All that is needed is the lines from the one containing "At what coordinates should I click to accomplish: Click" through the end of the listing, printed exactly, with no pictures among them.
#### Provided entries
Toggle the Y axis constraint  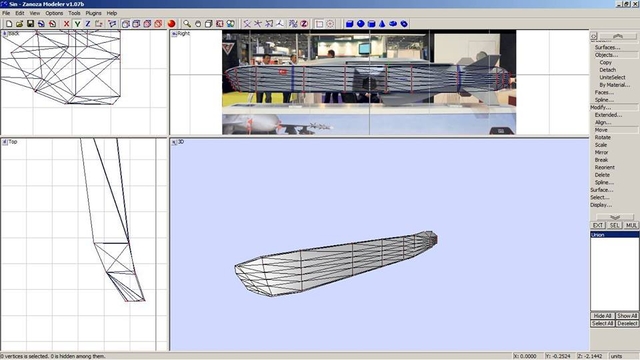coord(77,24)
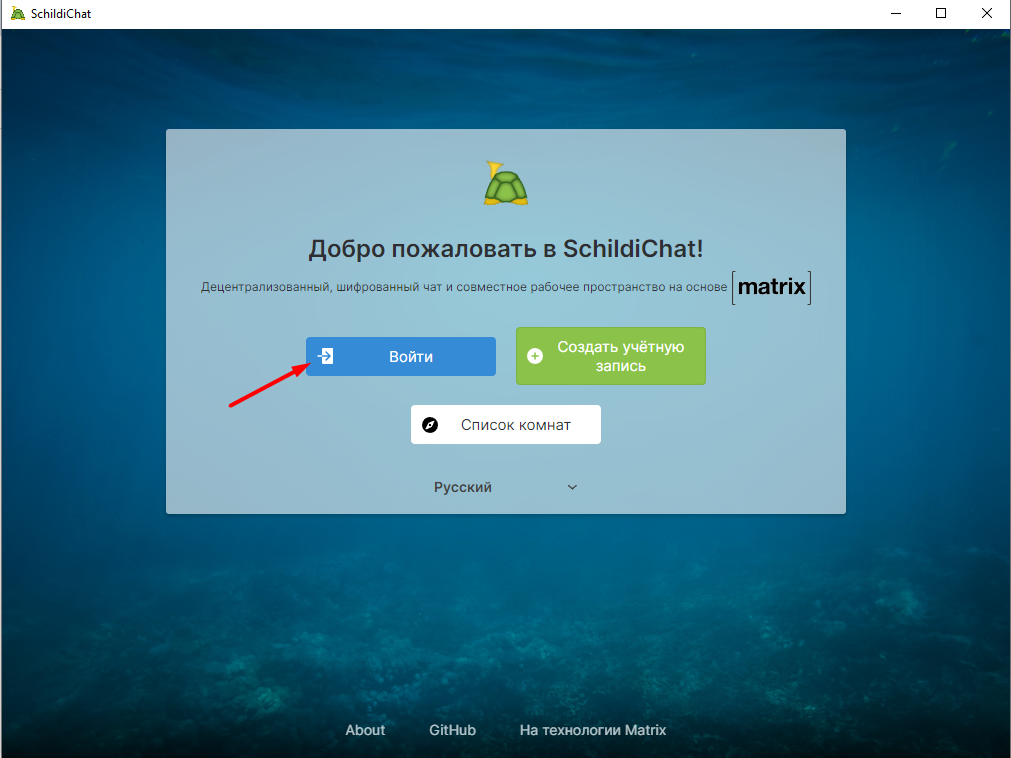1011x758 pixels.
Task: Visit the GitHub footer link
Action: [x=453, y=730]
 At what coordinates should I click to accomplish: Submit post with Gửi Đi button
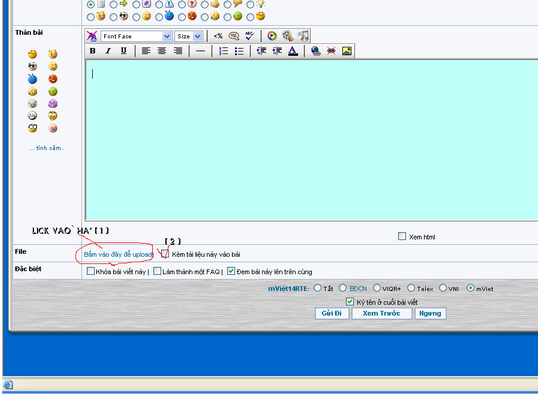pos(332,313)
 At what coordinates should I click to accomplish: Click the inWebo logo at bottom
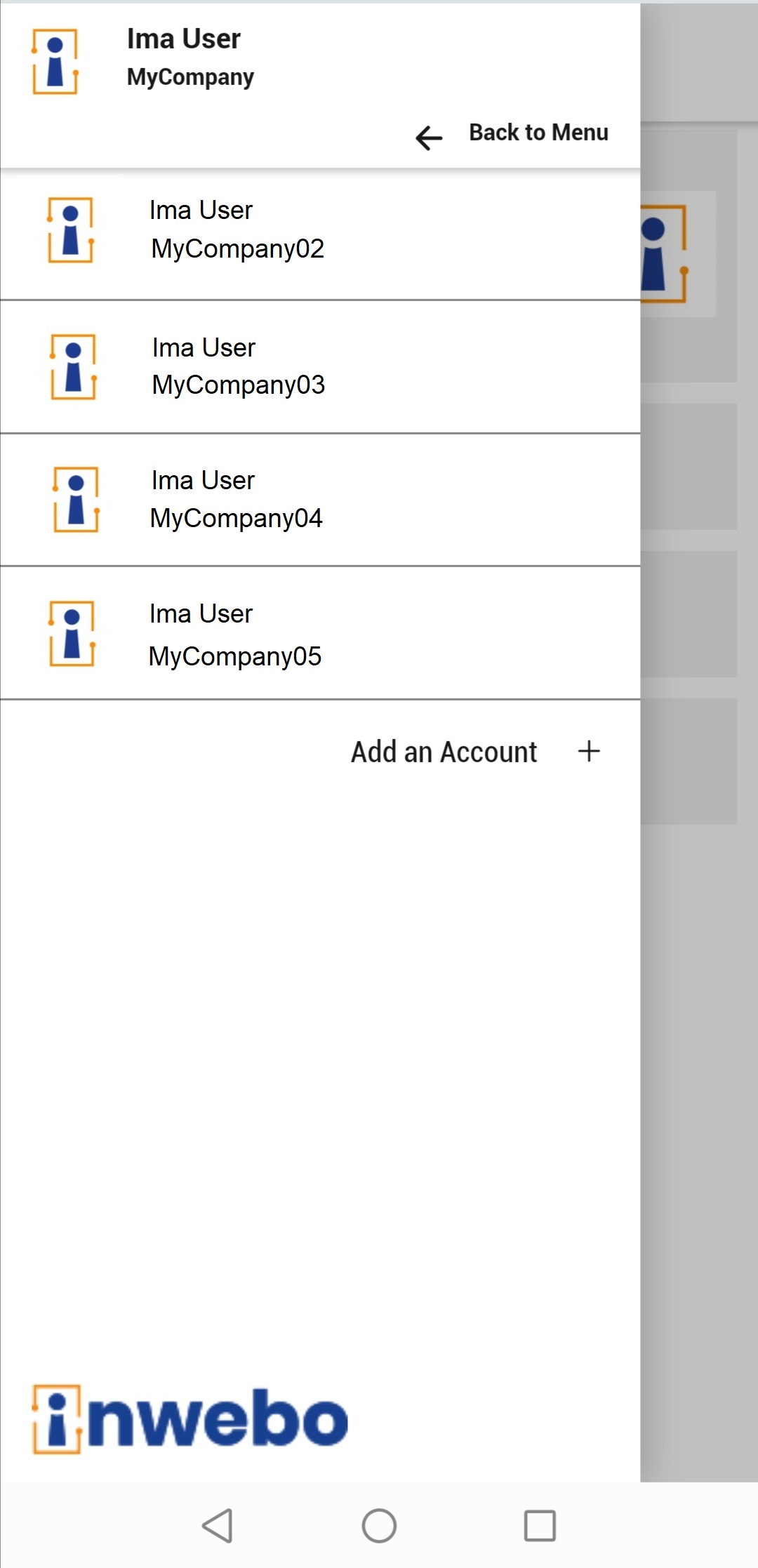(190, 1419)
########
## Written solution
 At what coordinates should I click to accomplish: Click the inWebo logo at bottom
(190, 1419)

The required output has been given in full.